> _Data entries_:
▼
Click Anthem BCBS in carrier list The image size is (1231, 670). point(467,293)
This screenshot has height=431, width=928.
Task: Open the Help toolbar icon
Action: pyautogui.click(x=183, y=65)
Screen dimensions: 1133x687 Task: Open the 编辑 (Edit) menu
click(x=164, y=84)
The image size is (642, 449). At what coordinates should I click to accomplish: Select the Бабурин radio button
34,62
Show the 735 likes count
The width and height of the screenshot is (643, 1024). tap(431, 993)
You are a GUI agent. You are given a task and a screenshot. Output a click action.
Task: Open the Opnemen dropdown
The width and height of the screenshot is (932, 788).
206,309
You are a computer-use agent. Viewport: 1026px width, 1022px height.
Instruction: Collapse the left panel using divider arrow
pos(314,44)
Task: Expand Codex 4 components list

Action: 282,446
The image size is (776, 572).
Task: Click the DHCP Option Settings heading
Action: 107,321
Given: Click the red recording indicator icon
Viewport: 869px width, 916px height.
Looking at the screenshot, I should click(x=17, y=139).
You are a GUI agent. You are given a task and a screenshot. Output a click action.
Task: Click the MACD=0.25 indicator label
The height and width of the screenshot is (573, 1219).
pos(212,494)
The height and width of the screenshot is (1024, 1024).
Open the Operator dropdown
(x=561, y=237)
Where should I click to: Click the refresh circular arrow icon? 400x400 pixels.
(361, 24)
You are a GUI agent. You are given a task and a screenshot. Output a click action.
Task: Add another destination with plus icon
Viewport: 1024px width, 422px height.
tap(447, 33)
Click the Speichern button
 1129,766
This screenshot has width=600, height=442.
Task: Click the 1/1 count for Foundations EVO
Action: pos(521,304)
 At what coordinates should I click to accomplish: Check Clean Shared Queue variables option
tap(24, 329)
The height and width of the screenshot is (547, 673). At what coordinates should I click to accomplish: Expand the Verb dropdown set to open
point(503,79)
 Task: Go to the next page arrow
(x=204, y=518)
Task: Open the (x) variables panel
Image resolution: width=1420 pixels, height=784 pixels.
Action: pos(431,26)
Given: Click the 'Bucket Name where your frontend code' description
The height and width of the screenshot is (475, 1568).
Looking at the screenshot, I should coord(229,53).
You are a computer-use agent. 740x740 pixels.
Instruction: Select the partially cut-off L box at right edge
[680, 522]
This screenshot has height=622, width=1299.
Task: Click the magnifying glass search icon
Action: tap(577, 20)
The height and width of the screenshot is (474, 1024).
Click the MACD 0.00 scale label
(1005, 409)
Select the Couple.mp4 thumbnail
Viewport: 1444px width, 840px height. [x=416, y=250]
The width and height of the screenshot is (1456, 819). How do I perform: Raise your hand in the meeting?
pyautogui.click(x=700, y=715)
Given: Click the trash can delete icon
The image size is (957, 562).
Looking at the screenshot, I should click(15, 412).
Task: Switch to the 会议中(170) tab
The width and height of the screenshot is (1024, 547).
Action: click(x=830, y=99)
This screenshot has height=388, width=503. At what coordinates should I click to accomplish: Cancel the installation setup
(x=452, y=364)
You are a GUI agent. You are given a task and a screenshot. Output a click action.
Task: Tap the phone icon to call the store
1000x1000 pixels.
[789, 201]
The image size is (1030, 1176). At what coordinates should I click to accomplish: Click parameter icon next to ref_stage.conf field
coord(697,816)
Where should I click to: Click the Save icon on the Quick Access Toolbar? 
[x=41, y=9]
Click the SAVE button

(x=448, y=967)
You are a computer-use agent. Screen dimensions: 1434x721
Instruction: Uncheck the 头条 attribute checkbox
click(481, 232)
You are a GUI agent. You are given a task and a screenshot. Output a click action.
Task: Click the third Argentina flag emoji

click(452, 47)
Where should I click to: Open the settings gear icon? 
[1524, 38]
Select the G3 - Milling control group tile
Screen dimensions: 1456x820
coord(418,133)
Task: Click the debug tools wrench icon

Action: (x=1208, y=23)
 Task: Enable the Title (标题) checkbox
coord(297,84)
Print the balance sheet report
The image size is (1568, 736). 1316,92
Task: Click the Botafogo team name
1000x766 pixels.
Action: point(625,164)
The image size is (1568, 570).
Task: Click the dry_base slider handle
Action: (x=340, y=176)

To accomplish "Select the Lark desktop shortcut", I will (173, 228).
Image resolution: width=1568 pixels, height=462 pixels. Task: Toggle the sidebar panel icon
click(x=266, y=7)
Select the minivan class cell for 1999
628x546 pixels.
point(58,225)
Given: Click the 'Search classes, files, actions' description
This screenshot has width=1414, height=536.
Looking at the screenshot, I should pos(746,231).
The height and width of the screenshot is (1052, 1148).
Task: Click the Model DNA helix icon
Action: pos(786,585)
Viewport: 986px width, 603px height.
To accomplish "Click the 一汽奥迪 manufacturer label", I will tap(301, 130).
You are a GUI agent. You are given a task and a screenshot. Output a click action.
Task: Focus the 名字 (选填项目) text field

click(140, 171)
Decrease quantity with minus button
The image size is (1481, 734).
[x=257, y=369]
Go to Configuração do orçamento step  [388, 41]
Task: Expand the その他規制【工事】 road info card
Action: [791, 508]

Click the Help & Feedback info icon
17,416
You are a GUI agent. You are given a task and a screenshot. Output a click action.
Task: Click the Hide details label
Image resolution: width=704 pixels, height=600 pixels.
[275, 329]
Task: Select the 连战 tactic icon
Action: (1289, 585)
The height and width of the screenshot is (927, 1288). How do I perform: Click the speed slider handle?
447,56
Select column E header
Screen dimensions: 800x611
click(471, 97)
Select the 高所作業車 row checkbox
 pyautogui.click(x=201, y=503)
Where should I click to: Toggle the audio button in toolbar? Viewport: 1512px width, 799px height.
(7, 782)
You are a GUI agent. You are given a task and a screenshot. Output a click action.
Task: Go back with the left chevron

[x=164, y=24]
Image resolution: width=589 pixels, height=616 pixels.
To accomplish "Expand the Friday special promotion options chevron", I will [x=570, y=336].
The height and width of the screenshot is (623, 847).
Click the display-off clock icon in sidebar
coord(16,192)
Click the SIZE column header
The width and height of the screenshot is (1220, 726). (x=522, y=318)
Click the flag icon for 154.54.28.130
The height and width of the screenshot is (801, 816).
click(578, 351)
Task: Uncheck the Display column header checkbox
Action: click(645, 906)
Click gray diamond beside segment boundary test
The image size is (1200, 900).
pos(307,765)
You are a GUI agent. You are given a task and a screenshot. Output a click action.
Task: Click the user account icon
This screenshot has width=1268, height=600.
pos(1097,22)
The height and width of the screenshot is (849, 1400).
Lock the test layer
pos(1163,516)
▲
> _Work instructions_: The reply should be nothing but the number of lines in the entries that include "computer".

> _Result of this exercise_: 3